During the war, the treasures were moved out from the Forbidden City
During the Civil War, the governors only have limited time for transporting the treasures and limited shipment space for the items. Therefore, they only choose the most priceless ones in the Forbidden City.
When the museum was still under construction in 1960.
It was the 1960s when the situation between Taiwan and China was intense. To prevent the treasure from being bombarded by the enemy and to store a large number of collections, the museum was equipped with a very solid warehouse built in the mountain cave. The concrete walls of the warehouse are 70 centimeters thick. And the concrete walls are cover by 20 meter thick mountain wall.
Only the staff can step in to the warehouse. There were no exceptions until 2007 when the administrator of the museum-approved National Geography to film a documentary about the hidden warehouse.
The secret tunnel connecting to the cave is extremely mysterious. You can never find it without guiding. The tunnel is hidden behind an unremarkable staff-only door. Only staff with the special card key can open the first gate. Follow the routine and take the elevator to the 3rd floor and you can see an alumni-framed glass door. Beyond the glass door, there’s a 26 meters long suspended passage. At the end of the corridor, there are two stoned lions guarding the 3-meter high red gate. To open the gate, the guests have to be accompanied by the staff who have the password and the key. (The password and the key are kept separately by different staff.) There are two more doors behind the red gate.

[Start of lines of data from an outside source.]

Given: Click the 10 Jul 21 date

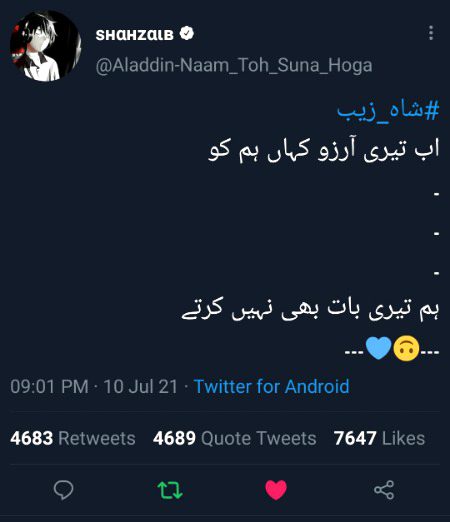Looking at the screenshot, I should pyautogui.click(x=140, y=387).
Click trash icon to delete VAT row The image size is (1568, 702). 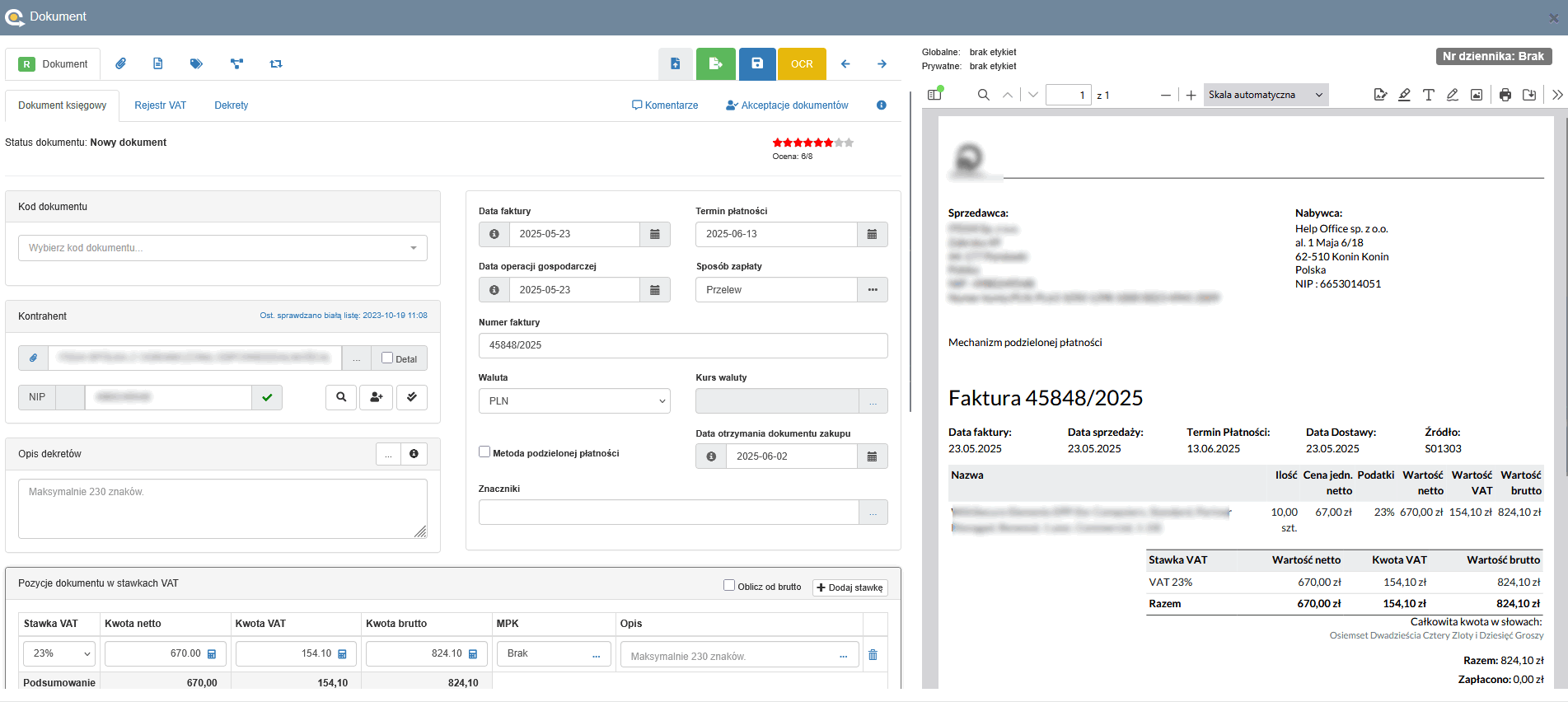click(x=873, y=654)
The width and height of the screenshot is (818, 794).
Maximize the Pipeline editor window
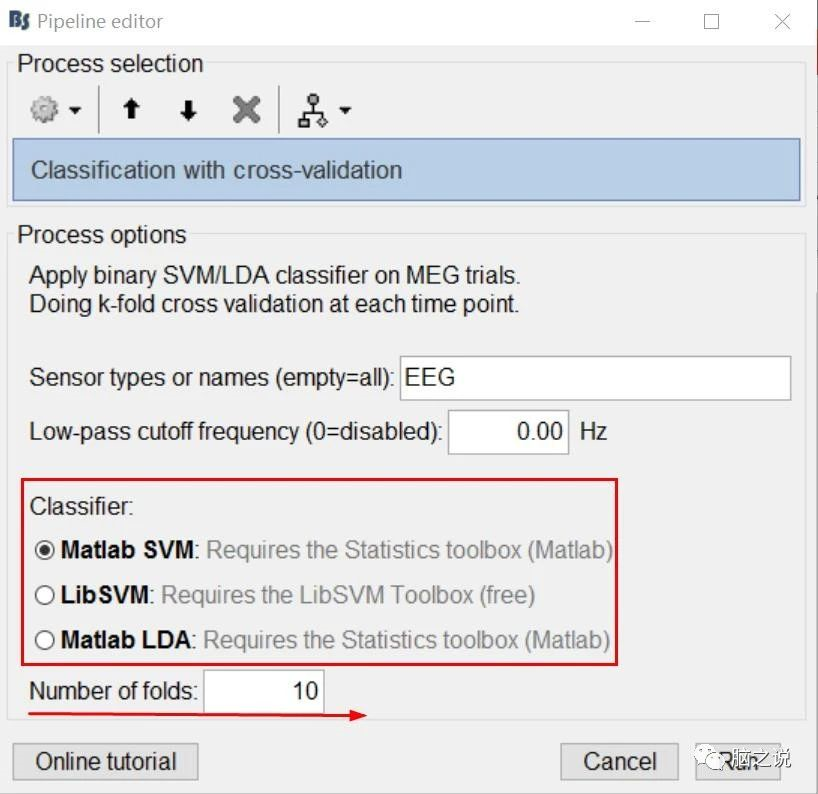tap(711, 21)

Behind the doors is a curved tunnel. That’s exactly where the treasures of the emperors from Song, Ming to Qing are stored. Just a century ago they were still lying in the Forbidden City peacefully. After drifting for 10,000 km in the Chinese Civil War, they are now deeply asleep in the 1028 iron boxes which lay on both sides of the tunnel. No more than 50% of the treasures in this cave have been exhibited.
The curved tunnel and the iron boxes
There’s another tunnel leading to the storeroom of calligraphy and painting. The tunnel is cut into several sections. Each section is separated by a fireproof door. In the 580 square meters room, there are 189 camphor wood boxes. To prevent the damage from the light, the room is dark. People who enter the room must wear masks so that their breath will not damp the artworks. To protect the fragile cultural relics, the authority concerned has to spend 1.6million NTD to keep proper temperature and humidity.
There are three jade-cabbages in the National Palace Museum. Two of them are store in the iron box.
The paper works of calligraphy and painting are very vulnerable. Generally speaking, they are not allowed to be borrowed oversea. Even if they are just shown for 90 days in the National Palace Museum, they have to be back to storage for at least 1.5 years and get repaired after the short term exhibition.
According to the official statistic, it takes more than 60 years to show all the collections in the NPM. A lot of treasure can only be seen once in your lifetime. So if you are coming to the museum, take every glimpse of the collections as your last glance.